Among the entries below, tally each line in which the word "agent" is found, then state the tally alone.

Data excerpts:
======

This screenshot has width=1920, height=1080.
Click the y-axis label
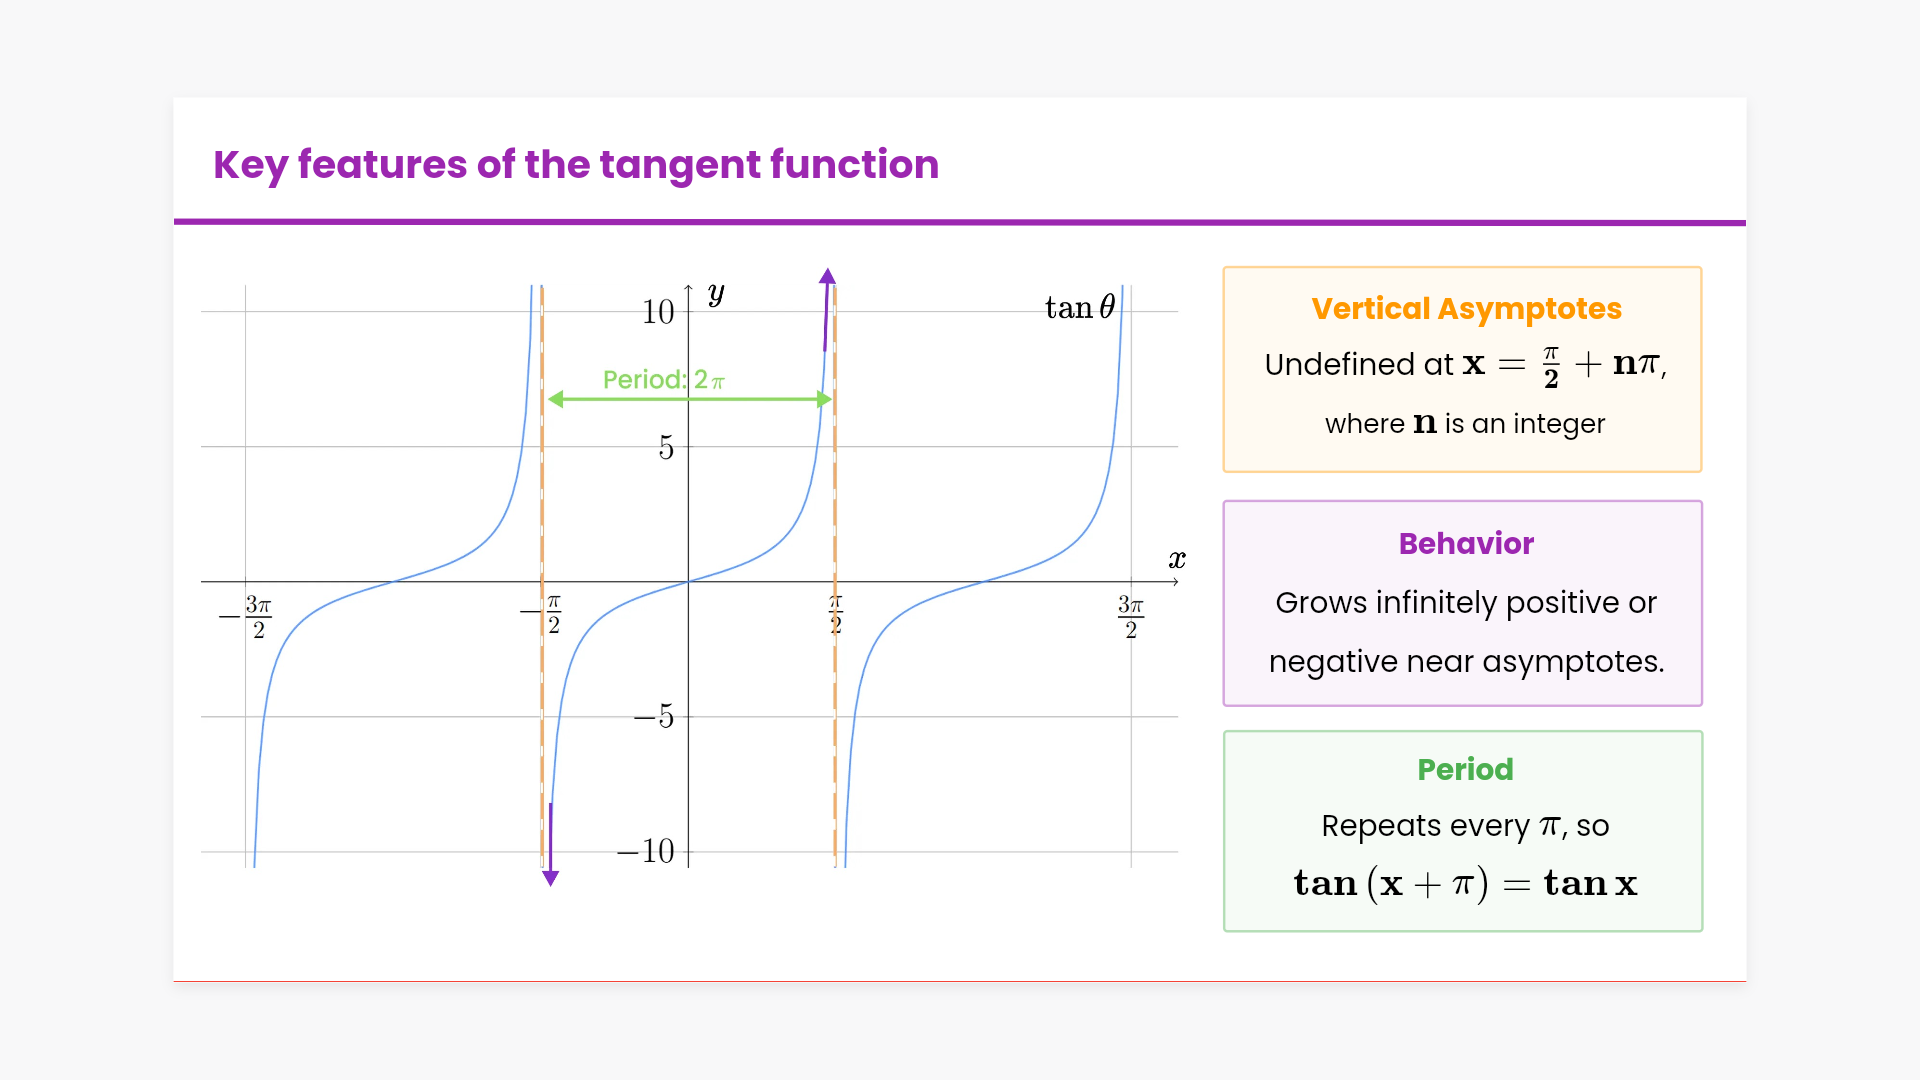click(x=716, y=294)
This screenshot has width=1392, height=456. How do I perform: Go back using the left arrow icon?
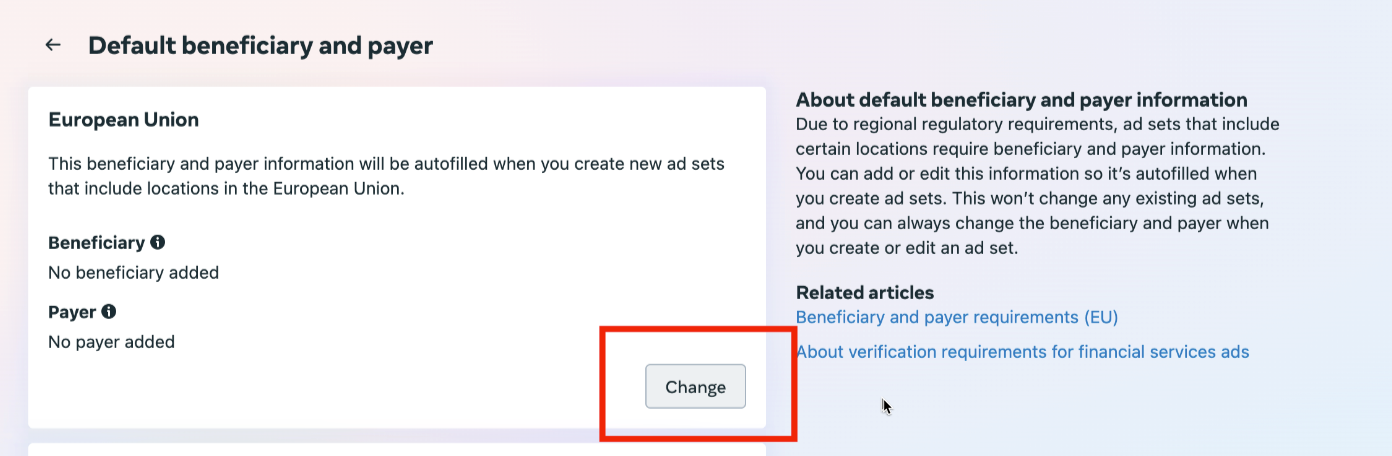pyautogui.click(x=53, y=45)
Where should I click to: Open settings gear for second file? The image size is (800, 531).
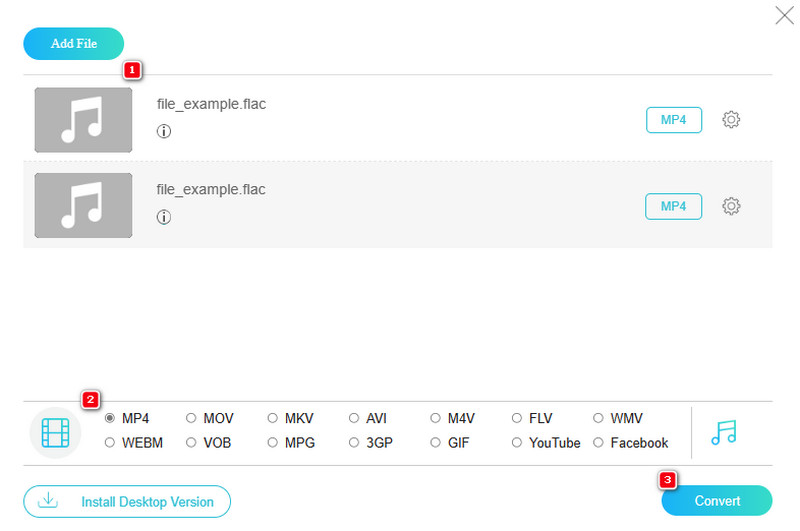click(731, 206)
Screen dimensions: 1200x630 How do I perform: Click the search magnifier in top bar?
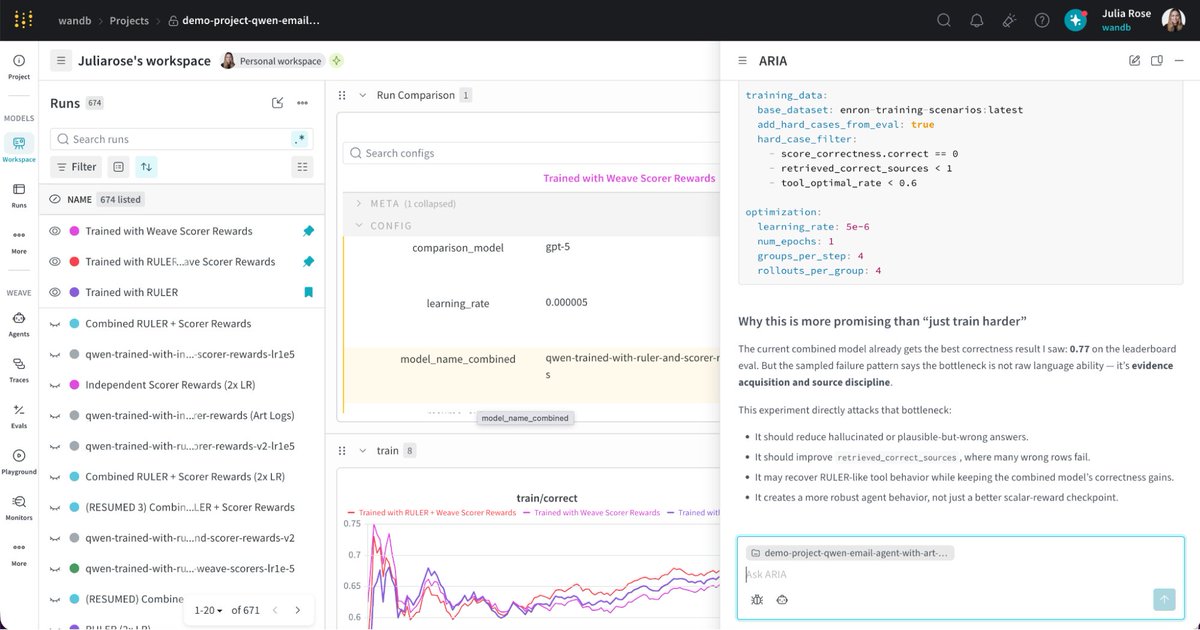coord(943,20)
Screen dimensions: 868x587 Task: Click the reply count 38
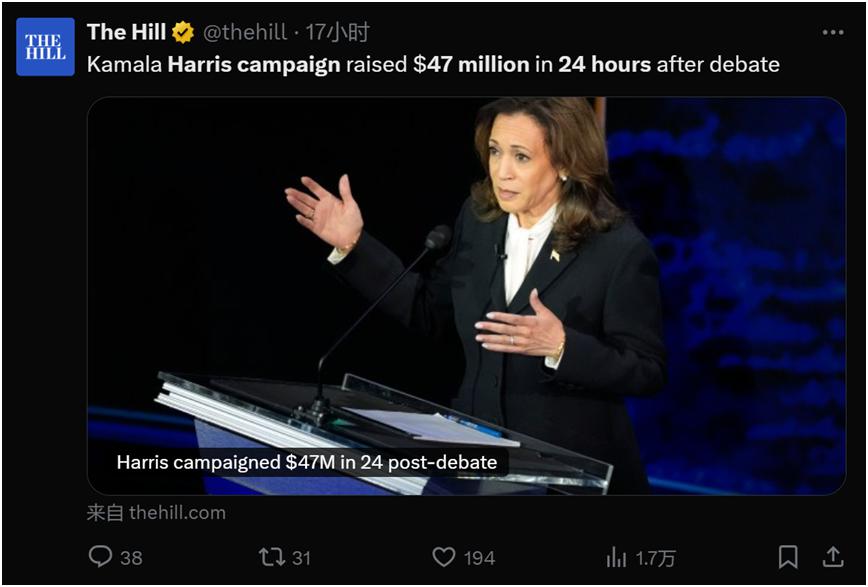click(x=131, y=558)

======

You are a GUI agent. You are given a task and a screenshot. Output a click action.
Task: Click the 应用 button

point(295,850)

======

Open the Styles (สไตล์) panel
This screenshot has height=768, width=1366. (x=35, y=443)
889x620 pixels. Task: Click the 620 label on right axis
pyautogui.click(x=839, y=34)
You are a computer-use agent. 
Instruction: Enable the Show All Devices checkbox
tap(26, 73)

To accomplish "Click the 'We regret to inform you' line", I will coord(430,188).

======

Answer to this task:
2